I'm not going to pursue it. I enjoy building props, not circuit boards. There isn't enough aesthetic value for me to go to the trouble of including this stuff in the prop.


----------



## fritz42_male (May 5, 2009)

I use a 12V supply from DealExtreme and some little variable voltage regulator boards that I used to get from Dick Smith Electronics (RadioShack elsewhere)

Link is here. Hope it's of use - someone may know where these can be found in the US

http://www.dse.com.au/cgi-bin/dse.storefront/4b727cfc02923da42744c0a87e0106e0/Product/View/K3594

The 12V 5A PSU from DealExtreme is excellent - plenty of grunt for the Windscreen Wiper kits, only $17 and universal input voltage. Link here:

http://www.dealextreme.com/details.dx/sku.15993


----------



## DarkLore (Jan 25, 2009)

With some additional assistance from hedg12, I did build a regulator circuit. But due to the record breaking snowstorm preventing me from leaving the house, I had to use the parts I managed to find at R/S or had available to me.

The following is what I created - a 5vdc regulator circuit based on the 7805. The image is labeled with input of 9-12vdc, but I understand the input could be higher.










Here's my illustration for non-circuit designers -










Radio Shack sells most of these parts...at a premium price. If you were to look at my board from underneath, it's a masterful piece of art.










My soldering is so wonderful, you couldn't tell mine from one built by advanced robotics. Okay maybe mine looks like it was soldered with hot coals and a stick the size of one of those big red pencils they used to give out in kindergarten...but it does works. (If you don't know the pencils I'm talking about, ask gramps. If you do...sorry hear it old timer. How's your prostate?)

I plug a rough 12vdc wall wart into the thing, and I get a clean 5.00 vdc output. I don't know if this is what I was supposed to do...but it does what I set out to do. Thanks yall.


----------



## paulcav151 (Nov 15, 2009)

Darklore: Why the 2 capacitors on the output from the 7805?


----------



## DarkLore (Jan 25, 2009)

I reviewed the information provided by others on the thread. Using that information as a starting point, I searched the net for some circuit diagrams to better understand what hedg and hpropman were describing to me.

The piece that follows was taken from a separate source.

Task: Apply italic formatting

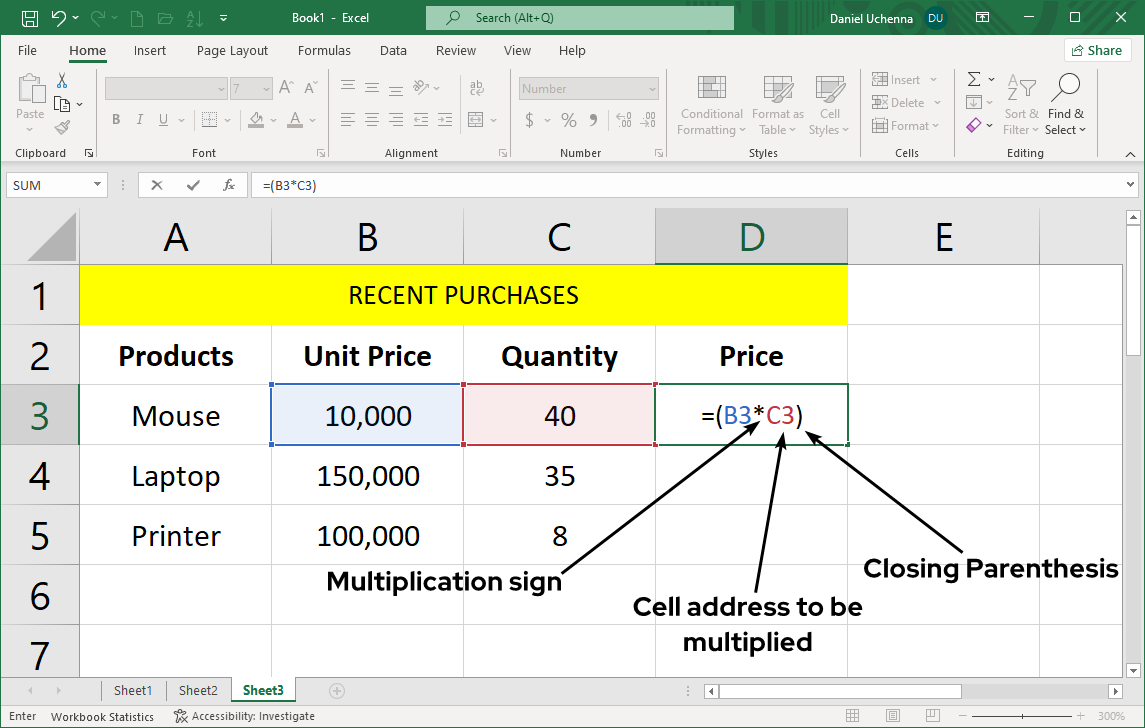Action: [140, 118]
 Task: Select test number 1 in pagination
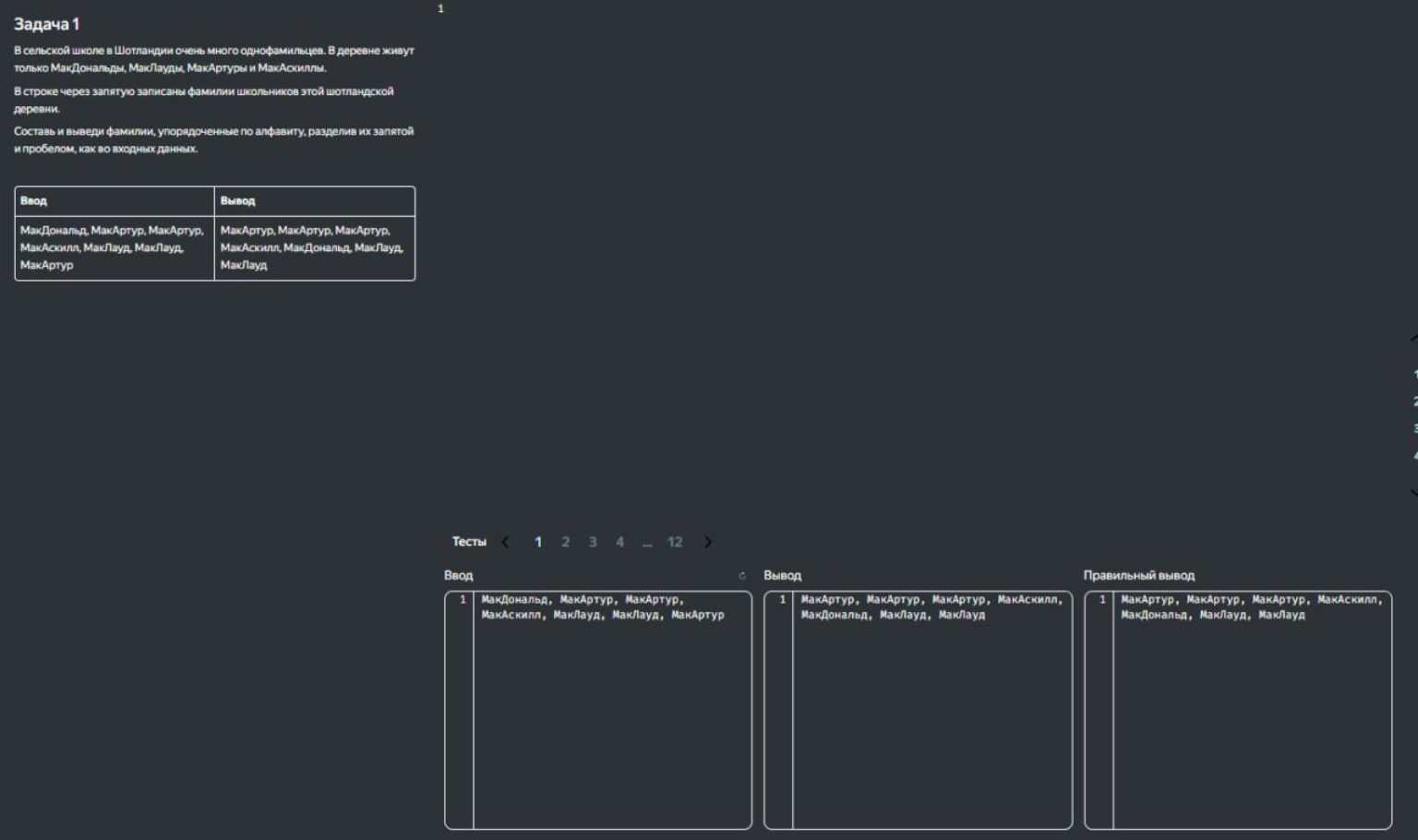point(538,542)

I found a circuit designed like the one I built, that called for a non-polarized (100n) capacitor. The same type of circuit appeared in many references - each recommended slight differences. I couldn't find that 100n part at R/S, but I had extra components already in hand for other projects. I understood I could use the ceramic 0.1uF as a replacement to that. The addition of the capacitors are to smooth out the fluctuations in voltage and filter out stray voltage spikes.


----------



## hedg12 (Jul 6, 2008)

Darklore, sorry to go off topic, but what program do you use for your diagrams?


----------



## DarkLore (Jan 25, 2009)

I'm working on a two part project - a pneumatic Frankenstein monster and desktop controller prop. My original question relates to a need in my controller prop. (see image in the sticky - Use of Prop Controllers).

The controller contains two cards - an EZ-8 (12vdc) and an audio board (input 4.5-12vdc). The EZ-8 is controlling a series of relays. Four of the relays will control the monster's pneumatic valves, and led eyes. Two more relays will switch 110 outlets on the back of the prop to turn on warning lights and ambient mood lights (possibly green lighting instead of the red flasher indicated in my sketch). Another relay will trigger a fog machine. And the last relay will trigger one sound clip on the audio card.










Not shown in the diagram:

Four light sockets across the top are wired to an internal 110 dimmer switch to give the look of glowing lab lights (25w appliance bulbs)...similar to vacuum tubes. Six push buttons on the front of the prop will trigger six more sound clips by normally open contact. The front will contain 10 sequencing leds. And two very large meters - wired to light off the 110 circuit.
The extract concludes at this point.